Well, apparently, PHP and it’s standard libraries have some problems, and DOMDocument isn’t an exception.
There are workarounds for utf8 characters when loading HTML string – $dom->loadHTML().
Apparently, I haven’t found a way to do this when loading HTML from file – $dom->loadHTMLFile(). While it reads and sets the encoding from <meta /> tags, the problem strikes back if I haven’t defined those. For instance, when loading a fragment of HTML (template part, like, footer.html), not a fully built HTML document.
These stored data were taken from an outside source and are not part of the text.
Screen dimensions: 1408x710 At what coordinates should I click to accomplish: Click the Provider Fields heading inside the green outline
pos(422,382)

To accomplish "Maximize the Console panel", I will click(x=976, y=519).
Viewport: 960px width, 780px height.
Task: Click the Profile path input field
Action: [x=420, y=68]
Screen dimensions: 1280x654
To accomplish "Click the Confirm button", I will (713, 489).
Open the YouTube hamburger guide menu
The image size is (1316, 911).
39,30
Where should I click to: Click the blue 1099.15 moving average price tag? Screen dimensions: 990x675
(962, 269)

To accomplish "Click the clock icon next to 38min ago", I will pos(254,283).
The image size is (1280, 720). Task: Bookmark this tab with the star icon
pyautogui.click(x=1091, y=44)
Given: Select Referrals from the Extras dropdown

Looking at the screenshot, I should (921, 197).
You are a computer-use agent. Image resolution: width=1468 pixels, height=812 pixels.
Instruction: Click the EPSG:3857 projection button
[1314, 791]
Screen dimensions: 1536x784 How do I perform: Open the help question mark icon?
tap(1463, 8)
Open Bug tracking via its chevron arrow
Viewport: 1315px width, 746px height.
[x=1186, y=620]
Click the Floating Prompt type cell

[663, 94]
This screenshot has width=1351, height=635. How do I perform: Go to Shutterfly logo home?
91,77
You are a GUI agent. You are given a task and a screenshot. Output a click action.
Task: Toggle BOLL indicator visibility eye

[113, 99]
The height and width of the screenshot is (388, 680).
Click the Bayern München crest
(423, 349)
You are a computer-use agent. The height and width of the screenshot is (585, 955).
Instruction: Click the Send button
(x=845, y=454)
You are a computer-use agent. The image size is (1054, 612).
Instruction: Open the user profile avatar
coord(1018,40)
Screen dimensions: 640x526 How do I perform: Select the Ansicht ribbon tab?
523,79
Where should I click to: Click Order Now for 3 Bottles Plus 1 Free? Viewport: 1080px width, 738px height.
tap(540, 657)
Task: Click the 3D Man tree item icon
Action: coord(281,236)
So, how do I preserve utf8 characters, when loading HTML from file, that hasn’t got it’s <meta /> keys present, and defining those is not an option?
Update
footer.html (the file is encoded in UTF-8 without BOM):
<div id="footer">
<p>My sūpēr ōzōm ūtf8 štrīņģ</p>
</div>
index.php:
$dom = new DOMDocument;
$dom->loadHTMLFile('footer.html');
echo $dom->saveHTML(); // results in all familiar effed' up characters
Thanks in advance!
While I’m not sure about how to go about solving the problem with
->loadHTMLFile(), have you considered usingfile_get_contents()to get the HTML, runmb_convert_encoding()on that string, then pass that value in to->loadHTML()?Edit: Also, when you initialize DOMDocument, are you giving it the $encoding argument?